Predicting the structures of proteins and peptides has been a long-standing challenge due to the complicated mathematics involved, which makes it suitable for machine learning. Other AI models, like DeepMind’s AlphaFold2, utilize deep learning to predict a protein’s likely 3D structure based on its amino acid sequence. While successful for proteins, AlphaFold2 encounters limitations with highly flexible molecules such as peptides.

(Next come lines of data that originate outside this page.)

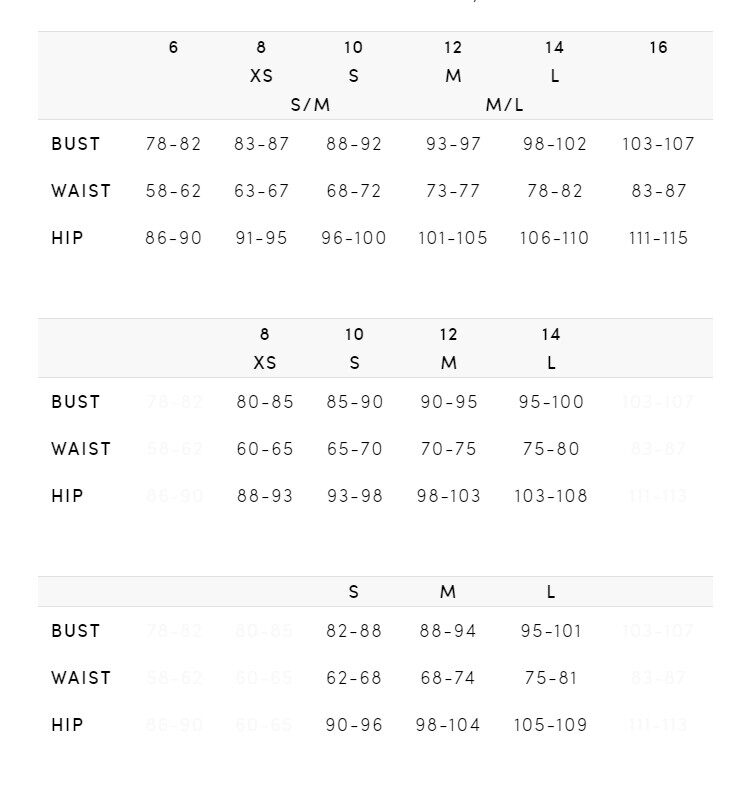Select the 101-105 hip measurement
This screenshot has width=740, height=788.
[453, 238]
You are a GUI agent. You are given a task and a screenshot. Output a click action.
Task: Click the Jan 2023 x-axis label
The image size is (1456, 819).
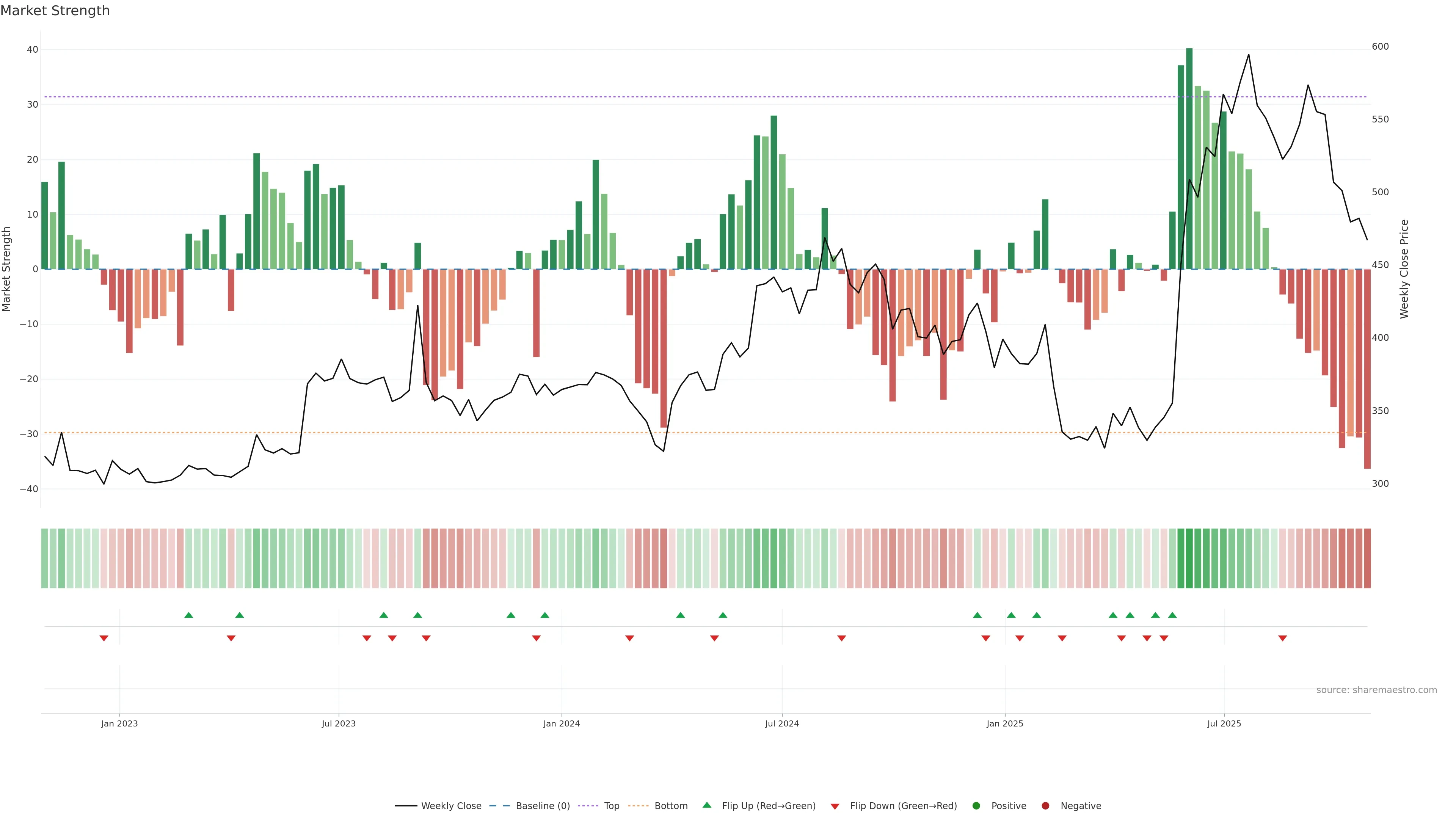tap(119, 723)
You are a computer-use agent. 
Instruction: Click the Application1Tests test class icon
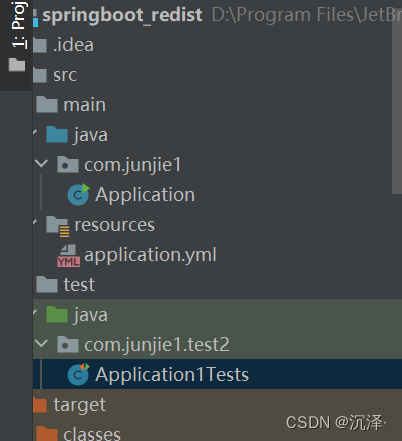[78, 374]
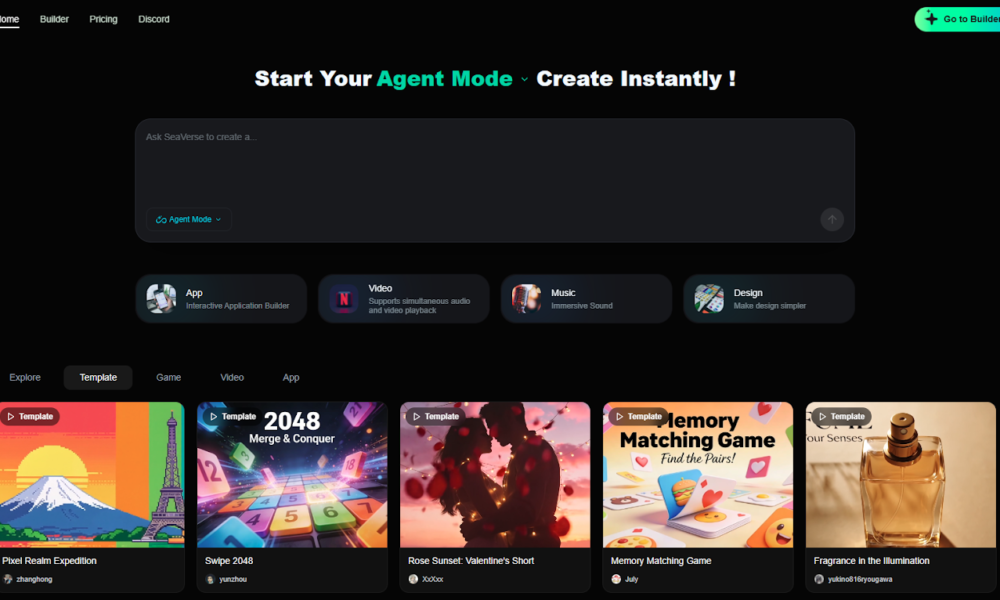
Task: Click the sparkle icon on Go to Builder
Action: coord(931,19)
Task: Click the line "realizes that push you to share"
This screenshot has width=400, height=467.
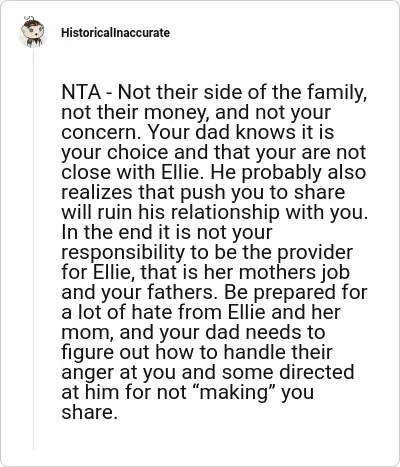Action: (x=203, y=192)
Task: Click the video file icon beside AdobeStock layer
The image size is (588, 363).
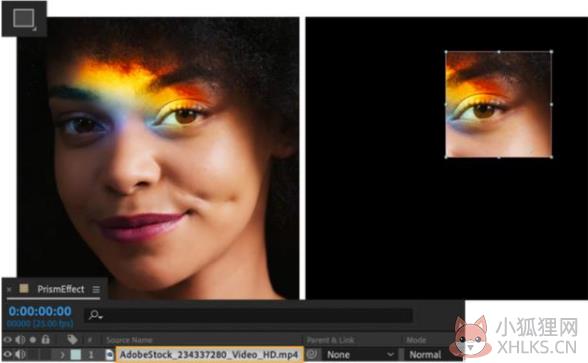Action: (x=110, y=354)
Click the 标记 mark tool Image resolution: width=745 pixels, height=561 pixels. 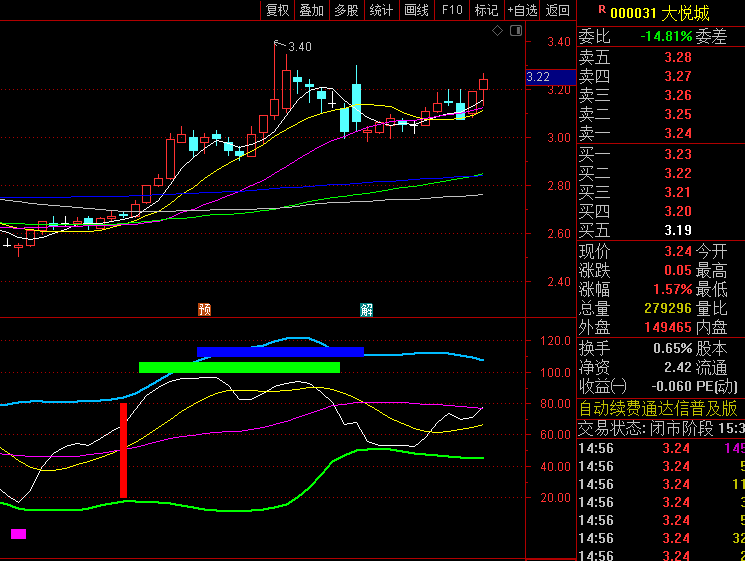pos(486,10)
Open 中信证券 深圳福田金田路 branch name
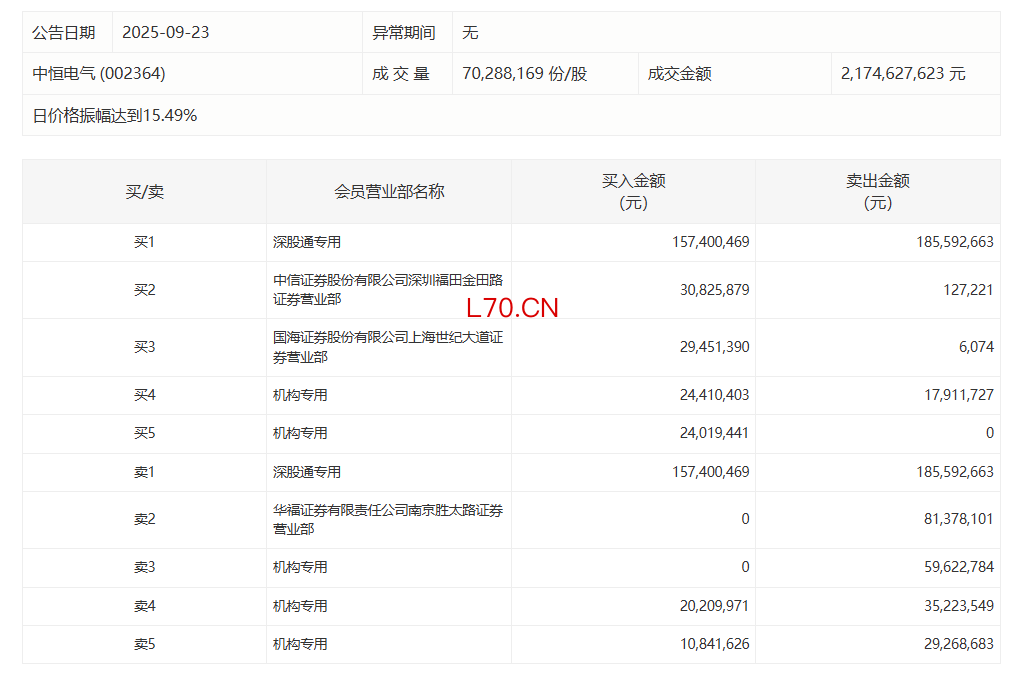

Unlike AlphaFold2 which predicts only one structure, PepFlow has the ability to predict the entire energy landscape of a peptide. The energy landscape signifies every potential shape a peptide can form and how it transitions between these different conformations. Documented in a study in Nature Machine Intelligence, PepFlow uses AI models influenced by Boltzmann generators to comprehend the physical principles dictating how a peptide’s chemical structure defines its possible shapes. This capability helps PepFlow predict the structures of peptides with unusual features accurately, which is crucial for understanding how peptides function in varying biological contexts.
The capability to accurately predict peptide structures is significant for the development of peptide-based therapeutics. Peptides are essential biological molecules and are naturally dynamic. PepFlow can aid drug development by designing peptides that act as binders. The study’s lead investigator, Philip M. Kim, highlights that peptides are beneficial as therapeutics, as seen by GLP1 analogues like Ozempic, used to treat diabetes and obesity.
Peptide drugs have several advantages over traditional small-molecule drugs and larger protein-based therapeutics. They’re more specific in their actions, have lower toxicity than small-molecule drugs, and are cheaper and easier to produce than larger protein drugs. With PepFlow, the discovery and development of new peptide-based medicines could potentially be accelerated by enabling the design of peptides with therapeutic properties.
This development follows the release of EvolutionaryScale ESM3, a frontier generative model focusing on proteins. Abdin, the study’s first author, emphasized that although it took over two years to develop PepFlow and a month to train it, it was a significant step to advance beyond models that only predict a single structure of a peptide.